### [STUDY MATERIAL]
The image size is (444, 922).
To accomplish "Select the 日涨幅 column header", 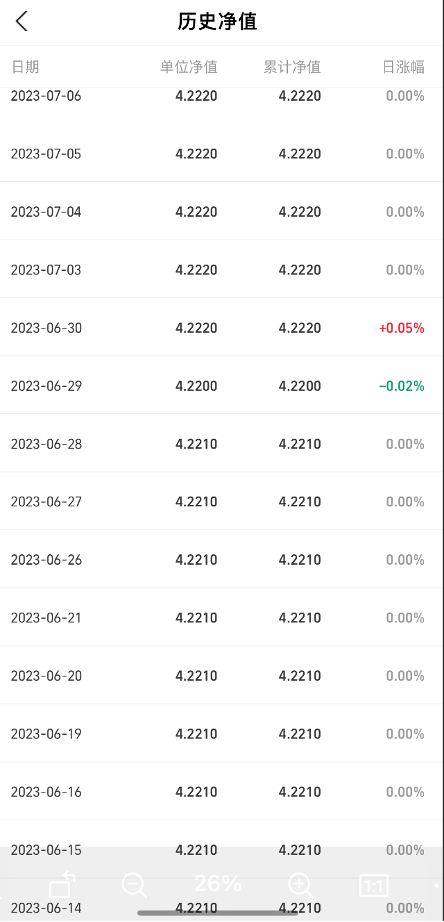I will [x=403, y=66].
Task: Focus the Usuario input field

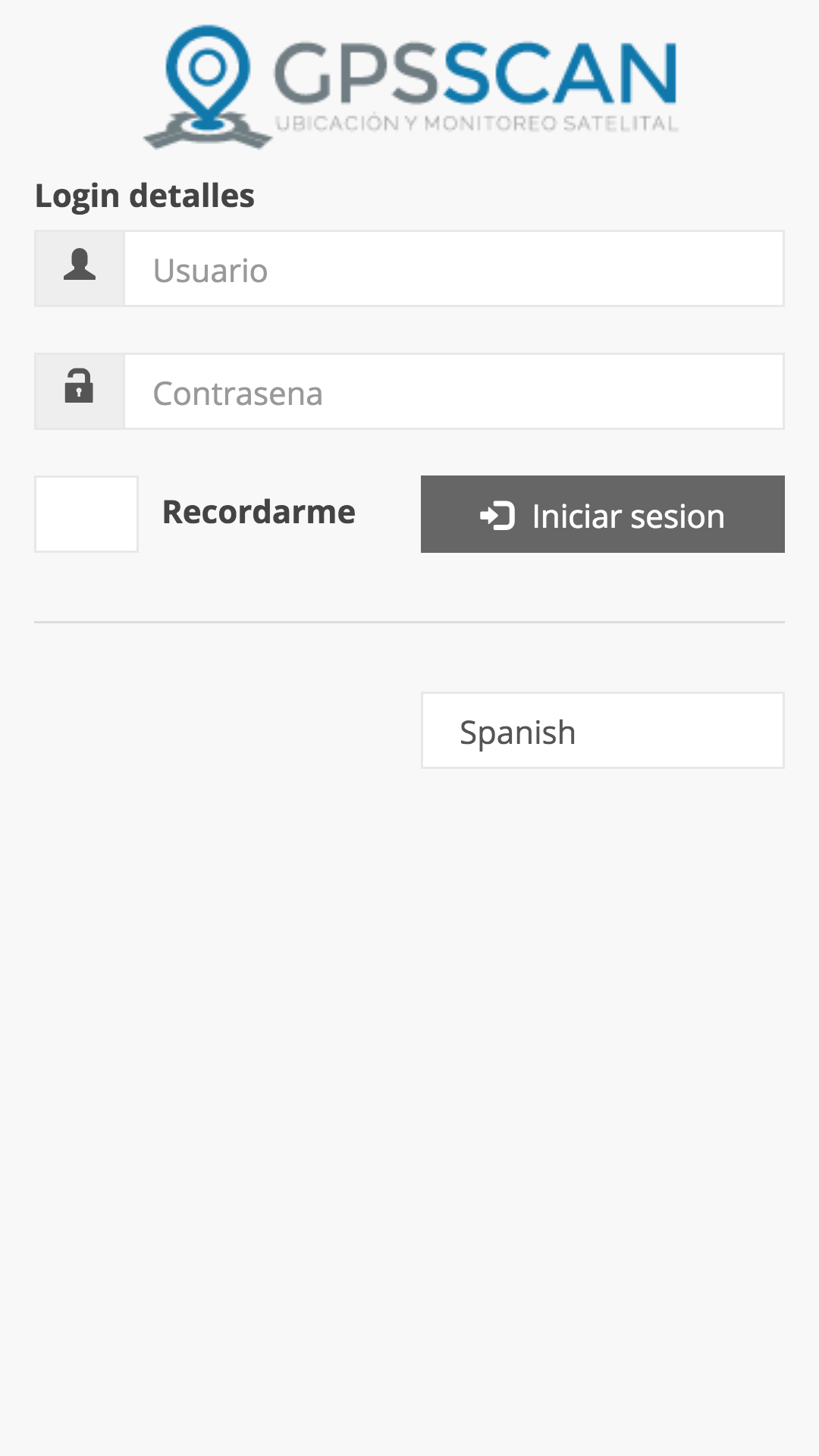Action: tap(453, 269)
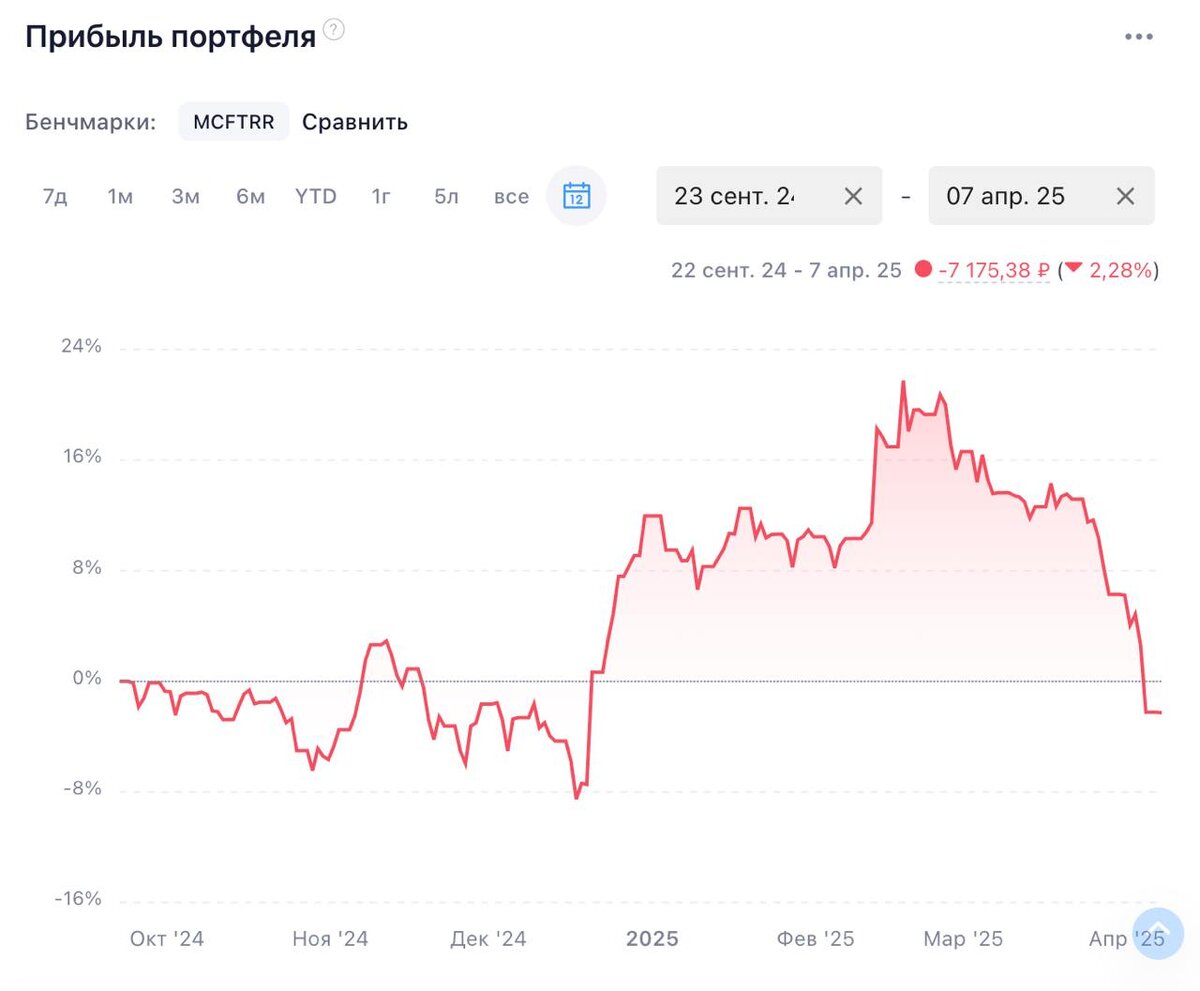Choose the 1г time range
The height and width of the screenshot is (991, 1200).
pos(381,196)
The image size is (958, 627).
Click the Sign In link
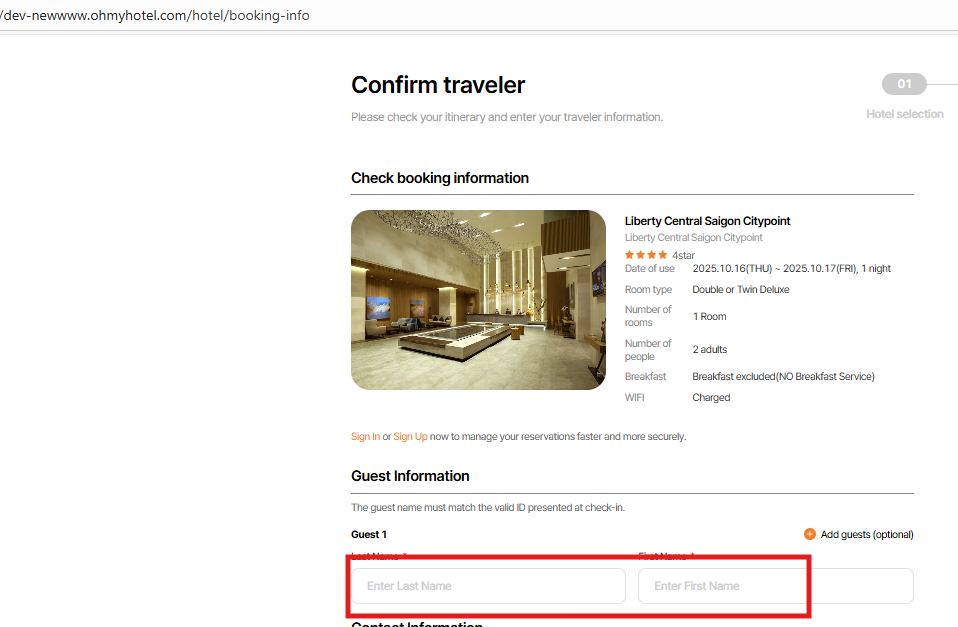click(x=365, y=436)
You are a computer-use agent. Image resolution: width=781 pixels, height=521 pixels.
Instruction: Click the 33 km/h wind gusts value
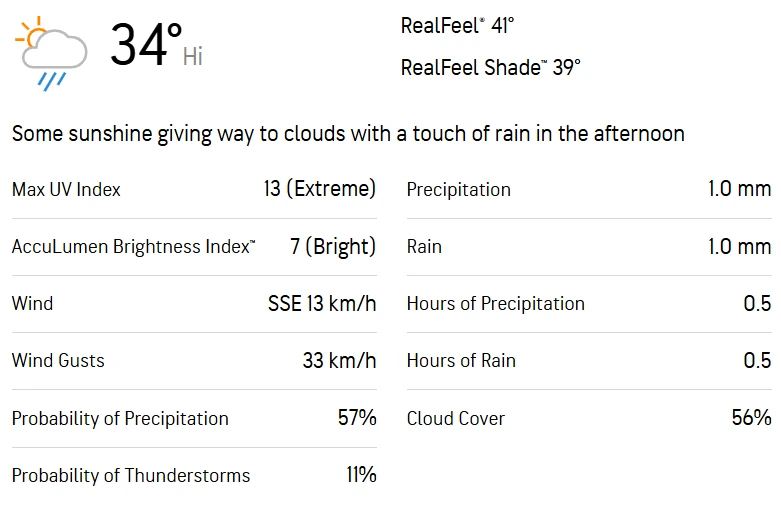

### [EXERCISE GOAL]
Repeat each line word for word, from the one with "The image size is (958, 627)." down to the last line of the data, and keep the pictures out of it.

### [ANSWER FOR THE TASK]
The image size is (958, 627).
Click the Sign In link
click(x=365, y=436)
You are a computer-use agent. Image resolution: width=781 pixels, height=521 pixels.
Instruction: Click the 33 km/h wind gusts value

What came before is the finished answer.